Pull out each line from the rows below that contains the string "width", and copy those lines. Case counts.
### Material for this task
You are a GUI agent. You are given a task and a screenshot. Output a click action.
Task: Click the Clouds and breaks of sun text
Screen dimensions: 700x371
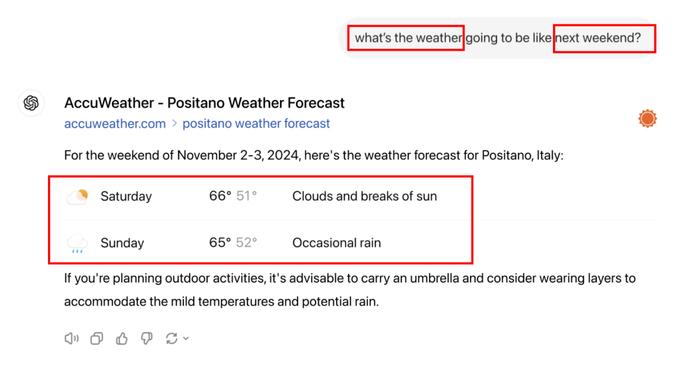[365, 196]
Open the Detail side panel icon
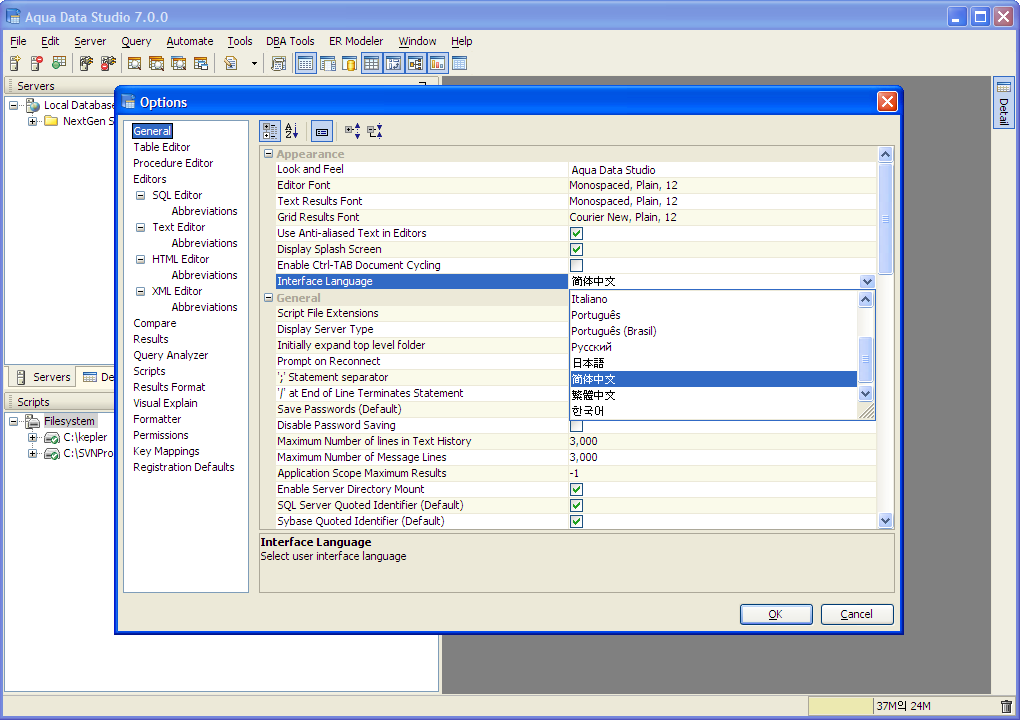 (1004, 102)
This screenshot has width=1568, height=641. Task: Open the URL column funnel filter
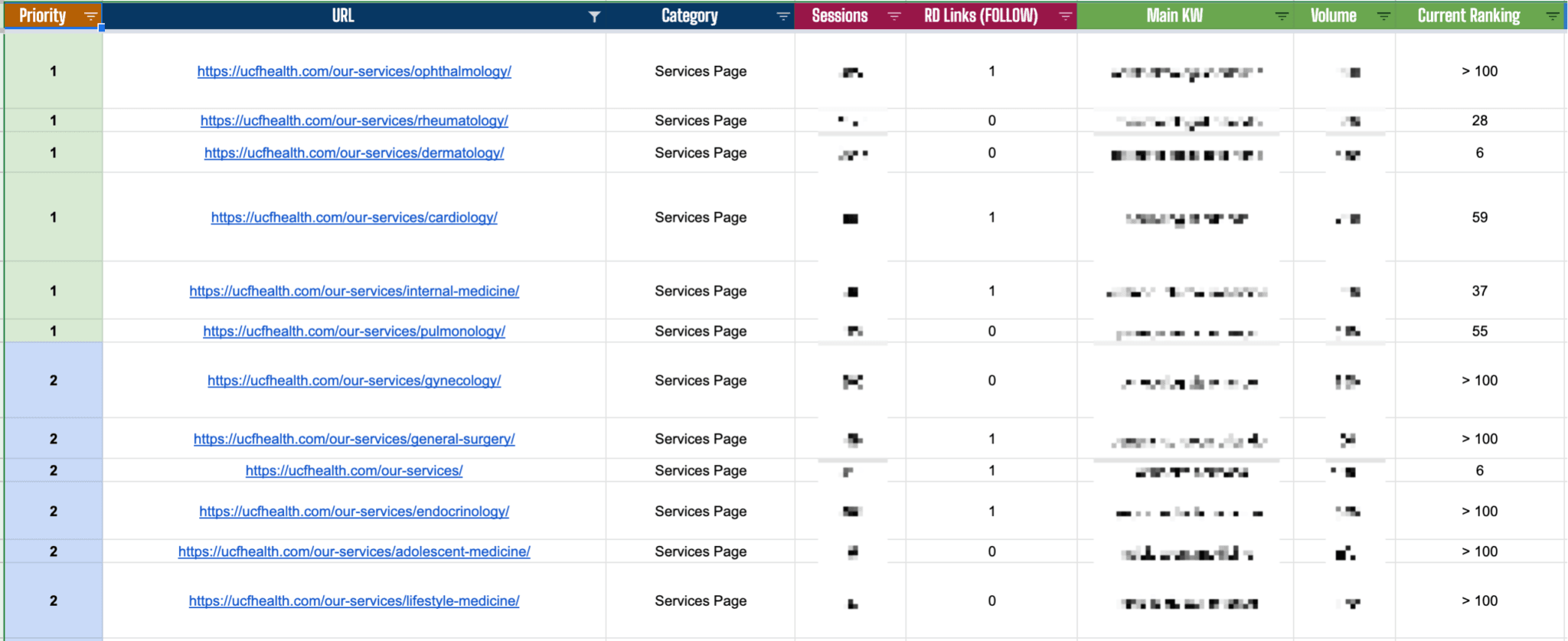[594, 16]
######
### Material for this task
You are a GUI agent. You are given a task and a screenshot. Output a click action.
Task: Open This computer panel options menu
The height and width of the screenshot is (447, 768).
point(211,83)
######
__Full answer__:
This screenshot has width=1568, height=641. Task: Open the URL column funnel filter
The height and width of the screenshot is (447, 768).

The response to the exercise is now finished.